* [Activity]: Scan the lines below for the string "will" and report how many lines contain it, giving only the number.

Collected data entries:
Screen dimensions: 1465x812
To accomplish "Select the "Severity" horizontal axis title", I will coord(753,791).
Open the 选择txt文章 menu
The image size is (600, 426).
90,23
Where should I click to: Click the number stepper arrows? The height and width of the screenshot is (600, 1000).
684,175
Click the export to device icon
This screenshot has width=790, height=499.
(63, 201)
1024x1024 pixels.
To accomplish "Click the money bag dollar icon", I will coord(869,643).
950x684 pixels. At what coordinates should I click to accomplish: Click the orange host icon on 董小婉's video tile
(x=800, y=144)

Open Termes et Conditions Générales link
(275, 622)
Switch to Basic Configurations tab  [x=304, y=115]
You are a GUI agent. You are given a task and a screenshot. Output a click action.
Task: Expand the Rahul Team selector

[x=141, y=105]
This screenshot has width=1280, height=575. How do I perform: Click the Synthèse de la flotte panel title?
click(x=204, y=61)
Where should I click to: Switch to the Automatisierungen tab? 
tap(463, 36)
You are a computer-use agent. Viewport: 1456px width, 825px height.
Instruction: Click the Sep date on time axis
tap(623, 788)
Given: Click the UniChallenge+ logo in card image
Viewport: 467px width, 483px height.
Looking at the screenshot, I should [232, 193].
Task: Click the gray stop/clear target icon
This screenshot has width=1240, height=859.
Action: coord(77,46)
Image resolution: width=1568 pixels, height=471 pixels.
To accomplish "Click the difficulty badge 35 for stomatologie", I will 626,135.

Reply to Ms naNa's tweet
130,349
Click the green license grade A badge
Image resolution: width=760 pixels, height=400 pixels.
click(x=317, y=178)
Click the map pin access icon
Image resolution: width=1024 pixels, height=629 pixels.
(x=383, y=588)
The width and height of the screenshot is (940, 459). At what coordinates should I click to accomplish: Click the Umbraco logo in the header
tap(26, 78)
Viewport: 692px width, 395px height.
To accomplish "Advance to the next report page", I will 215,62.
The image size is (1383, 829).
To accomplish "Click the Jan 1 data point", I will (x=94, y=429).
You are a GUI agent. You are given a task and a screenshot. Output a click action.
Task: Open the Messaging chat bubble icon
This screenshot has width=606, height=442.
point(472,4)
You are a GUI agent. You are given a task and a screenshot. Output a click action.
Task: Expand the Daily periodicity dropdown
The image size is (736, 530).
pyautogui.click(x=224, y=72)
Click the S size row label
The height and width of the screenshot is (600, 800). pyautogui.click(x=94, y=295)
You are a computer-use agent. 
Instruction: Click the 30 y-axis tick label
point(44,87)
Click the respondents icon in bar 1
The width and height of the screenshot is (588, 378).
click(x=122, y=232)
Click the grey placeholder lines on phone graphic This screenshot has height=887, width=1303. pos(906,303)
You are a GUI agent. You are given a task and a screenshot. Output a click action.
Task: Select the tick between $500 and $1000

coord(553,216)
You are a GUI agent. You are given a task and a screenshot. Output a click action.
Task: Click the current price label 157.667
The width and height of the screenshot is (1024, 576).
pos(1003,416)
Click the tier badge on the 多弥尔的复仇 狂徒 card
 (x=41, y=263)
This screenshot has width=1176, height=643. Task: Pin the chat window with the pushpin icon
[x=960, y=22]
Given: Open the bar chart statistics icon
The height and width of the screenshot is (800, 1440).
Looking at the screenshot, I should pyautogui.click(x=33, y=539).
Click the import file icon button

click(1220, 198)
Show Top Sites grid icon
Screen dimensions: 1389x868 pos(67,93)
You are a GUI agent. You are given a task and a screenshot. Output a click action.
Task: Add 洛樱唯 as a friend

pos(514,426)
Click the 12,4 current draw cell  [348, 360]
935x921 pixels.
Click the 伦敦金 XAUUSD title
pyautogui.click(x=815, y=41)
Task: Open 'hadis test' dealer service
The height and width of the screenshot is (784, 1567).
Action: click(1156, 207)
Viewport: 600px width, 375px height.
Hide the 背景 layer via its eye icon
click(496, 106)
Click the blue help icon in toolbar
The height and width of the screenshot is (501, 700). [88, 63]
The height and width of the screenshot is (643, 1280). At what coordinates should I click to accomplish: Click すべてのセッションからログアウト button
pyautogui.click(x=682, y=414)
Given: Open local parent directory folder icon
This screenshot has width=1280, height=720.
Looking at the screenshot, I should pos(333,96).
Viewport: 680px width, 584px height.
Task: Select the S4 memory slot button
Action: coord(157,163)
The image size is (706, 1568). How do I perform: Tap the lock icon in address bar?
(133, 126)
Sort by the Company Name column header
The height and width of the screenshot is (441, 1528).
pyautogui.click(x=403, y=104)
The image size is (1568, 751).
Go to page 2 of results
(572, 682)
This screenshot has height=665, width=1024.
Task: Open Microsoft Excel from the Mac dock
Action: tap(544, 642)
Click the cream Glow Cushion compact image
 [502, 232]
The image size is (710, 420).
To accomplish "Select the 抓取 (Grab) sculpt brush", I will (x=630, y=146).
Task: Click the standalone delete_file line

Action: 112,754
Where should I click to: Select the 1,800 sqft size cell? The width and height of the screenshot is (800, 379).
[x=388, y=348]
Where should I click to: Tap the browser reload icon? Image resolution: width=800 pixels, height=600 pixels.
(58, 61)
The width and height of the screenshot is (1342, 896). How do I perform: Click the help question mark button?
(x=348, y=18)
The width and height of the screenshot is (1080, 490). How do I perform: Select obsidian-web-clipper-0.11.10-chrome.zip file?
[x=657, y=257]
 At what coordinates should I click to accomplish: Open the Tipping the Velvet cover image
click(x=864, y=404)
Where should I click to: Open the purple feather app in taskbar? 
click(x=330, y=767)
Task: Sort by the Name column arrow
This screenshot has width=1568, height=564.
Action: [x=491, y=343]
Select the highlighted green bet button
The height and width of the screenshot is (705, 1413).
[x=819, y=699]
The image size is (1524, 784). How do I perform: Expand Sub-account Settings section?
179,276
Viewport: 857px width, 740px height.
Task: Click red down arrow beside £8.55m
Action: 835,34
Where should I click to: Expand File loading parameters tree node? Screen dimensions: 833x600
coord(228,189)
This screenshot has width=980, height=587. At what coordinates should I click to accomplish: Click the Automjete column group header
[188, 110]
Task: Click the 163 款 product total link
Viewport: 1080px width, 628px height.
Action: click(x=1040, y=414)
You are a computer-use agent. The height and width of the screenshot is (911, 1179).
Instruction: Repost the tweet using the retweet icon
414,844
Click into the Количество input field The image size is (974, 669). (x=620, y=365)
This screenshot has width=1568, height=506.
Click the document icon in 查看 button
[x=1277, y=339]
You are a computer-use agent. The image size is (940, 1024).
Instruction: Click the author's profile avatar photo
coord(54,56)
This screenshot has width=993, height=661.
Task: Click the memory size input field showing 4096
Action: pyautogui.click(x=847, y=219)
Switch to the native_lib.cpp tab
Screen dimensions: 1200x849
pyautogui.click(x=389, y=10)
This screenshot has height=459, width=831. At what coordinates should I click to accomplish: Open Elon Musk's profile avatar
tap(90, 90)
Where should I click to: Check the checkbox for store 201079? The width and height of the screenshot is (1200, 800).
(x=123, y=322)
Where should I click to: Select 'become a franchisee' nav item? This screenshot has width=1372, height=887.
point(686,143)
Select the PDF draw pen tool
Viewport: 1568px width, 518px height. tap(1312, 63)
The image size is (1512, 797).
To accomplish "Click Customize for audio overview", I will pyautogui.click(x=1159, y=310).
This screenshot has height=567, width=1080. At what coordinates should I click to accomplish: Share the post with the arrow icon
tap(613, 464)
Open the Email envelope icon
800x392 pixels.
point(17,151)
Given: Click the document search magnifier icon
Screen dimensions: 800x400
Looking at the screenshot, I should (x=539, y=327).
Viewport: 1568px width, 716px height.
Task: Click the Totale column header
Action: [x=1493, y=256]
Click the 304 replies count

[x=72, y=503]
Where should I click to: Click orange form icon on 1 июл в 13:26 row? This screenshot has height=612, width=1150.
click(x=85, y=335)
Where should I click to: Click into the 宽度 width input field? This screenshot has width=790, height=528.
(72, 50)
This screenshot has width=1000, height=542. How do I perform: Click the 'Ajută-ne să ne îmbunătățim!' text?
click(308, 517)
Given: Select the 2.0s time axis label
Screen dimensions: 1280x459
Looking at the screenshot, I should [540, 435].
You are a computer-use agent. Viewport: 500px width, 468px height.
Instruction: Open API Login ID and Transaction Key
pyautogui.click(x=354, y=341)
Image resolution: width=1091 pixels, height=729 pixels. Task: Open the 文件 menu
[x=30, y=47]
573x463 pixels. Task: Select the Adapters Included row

* [Solution]: 7